Increase the fibre in your diet by consuming more fruits, vegetables, and whole grains.
It may be difficult to get enough fibre in the diet to effectively treat constipation, so don't hesitate to take fibre supplements if necessary (wheat bran, psyllium, etc.).
Use increasing amounts of fibre and/or change the type of fibre consumed until there is a satisfactory result.
Don't expect fibre to work overnight. Allow weeks for adequate trials.
If needed, use a very mild over-the-counter stool softener like docusate or a laxative like magnesium hydroxide. Laxatives should only be used as a last resort. Don’t use laxatives for more than 2 weeks without calling your doctor.
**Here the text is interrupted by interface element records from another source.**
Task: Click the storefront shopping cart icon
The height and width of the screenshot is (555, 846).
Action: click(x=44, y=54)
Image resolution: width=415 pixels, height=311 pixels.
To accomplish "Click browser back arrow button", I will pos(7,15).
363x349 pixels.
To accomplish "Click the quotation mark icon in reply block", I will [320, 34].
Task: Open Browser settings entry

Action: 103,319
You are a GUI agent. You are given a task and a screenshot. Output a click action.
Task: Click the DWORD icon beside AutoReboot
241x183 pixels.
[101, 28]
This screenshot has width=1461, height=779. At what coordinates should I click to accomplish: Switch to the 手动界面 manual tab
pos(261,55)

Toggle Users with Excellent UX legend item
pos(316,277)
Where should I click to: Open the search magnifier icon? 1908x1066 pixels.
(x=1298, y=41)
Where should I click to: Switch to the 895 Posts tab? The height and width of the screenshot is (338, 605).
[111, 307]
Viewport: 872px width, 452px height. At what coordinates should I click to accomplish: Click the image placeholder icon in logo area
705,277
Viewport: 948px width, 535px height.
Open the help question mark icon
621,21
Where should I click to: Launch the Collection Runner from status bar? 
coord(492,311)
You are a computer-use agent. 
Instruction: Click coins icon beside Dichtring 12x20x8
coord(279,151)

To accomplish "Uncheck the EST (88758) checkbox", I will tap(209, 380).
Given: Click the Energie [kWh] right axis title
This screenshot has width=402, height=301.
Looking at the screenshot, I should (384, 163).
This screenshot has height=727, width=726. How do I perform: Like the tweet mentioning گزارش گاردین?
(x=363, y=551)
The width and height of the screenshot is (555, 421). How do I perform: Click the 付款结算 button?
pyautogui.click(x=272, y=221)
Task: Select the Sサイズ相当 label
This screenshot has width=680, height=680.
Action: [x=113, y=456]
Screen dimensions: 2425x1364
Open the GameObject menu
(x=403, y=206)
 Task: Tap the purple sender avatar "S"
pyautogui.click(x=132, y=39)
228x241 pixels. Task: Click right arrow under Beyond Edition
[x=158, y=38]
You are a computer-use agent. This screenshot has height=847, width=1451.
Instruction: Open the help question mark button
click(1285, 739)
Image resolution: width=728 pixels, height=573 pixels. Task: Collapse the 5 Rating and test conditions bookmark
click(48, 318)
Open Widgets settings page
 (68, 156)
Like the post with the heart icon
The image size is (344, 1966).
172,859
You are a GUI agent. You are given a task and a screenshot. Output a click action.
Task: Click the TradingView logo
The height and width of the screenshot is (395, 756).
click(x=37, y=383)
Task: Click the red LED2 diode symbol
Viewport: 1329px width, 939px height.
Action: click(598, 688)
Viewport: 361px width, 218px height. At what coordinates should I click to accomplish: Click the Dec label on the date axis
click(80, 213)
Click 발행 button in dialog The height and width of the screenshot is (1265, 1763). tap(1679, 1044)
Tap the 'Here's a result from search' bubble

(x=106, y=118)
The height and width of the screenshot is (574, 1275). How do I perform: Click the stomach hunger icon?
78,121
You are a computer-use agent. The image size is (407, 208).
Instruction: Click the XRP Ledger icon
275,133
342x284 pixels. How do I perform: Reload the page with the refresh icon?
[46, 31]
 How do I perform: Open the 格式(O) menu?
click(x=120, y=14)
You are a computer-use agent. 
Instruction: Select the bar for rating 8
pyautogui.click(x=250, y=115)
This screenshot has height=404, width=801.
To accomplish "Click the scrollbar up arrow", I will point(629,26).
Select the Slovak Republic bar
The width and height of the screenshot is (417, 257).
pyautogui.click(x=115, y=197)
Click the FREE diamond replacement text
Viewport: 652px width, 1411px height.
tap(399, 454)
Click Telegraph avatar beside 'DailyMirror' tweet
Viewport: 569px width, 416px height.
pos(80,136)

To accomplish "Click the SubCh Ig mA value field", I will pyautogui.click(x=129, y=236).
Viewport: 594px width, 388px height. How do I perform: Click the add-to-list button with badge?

If you overdo it, your symptoms may get worse.
Surgery may be an option if you have tried other treatments and your chronic constipation is caused by a blockage, rectocele, anal fissure or stricture.
For people who have tried other treatments without success and who have abnormally slow movement of stool through the colon, surgical removal of part of the colon may be an option. Surgery to remove the entire colon is rarely necessary.
How Can I Prevent Constipation?
Constipation cannot always be prevented, but steps to help avoid it include some lifestyle changes such as:
Eat a well- balanced diet with plenty of fiber. Good sources of fiber are fruits, vegetables, legumes, and whole-grain bread and cereal (especially bran).
Drink 1 1/2 to 2 quarts of water and other fluids a day (unless your doctor has you on a fluid-restricted diet). Fiber and water work together to keep you regular.
Avoid to much caffeine. It can be dehydrating.
Cut back on milk. Some people may need to avoid it because dairy products may be constipating for them.
Exercise regularly. Do something active for at least 30 minutes a day, most days of the week.
Go to the bathroom when you feel the urge. Don't suppress urges to defecate. When the urge comes, find a toilet
Constipation can be uncomfortable to talk about, but even more uncomfortable to deal with. So take a close look at your daily habits and lifestyle and see if you can pinpoint what might be causing your constipation. A healthy body means healthy digestion and feeling great inside and out.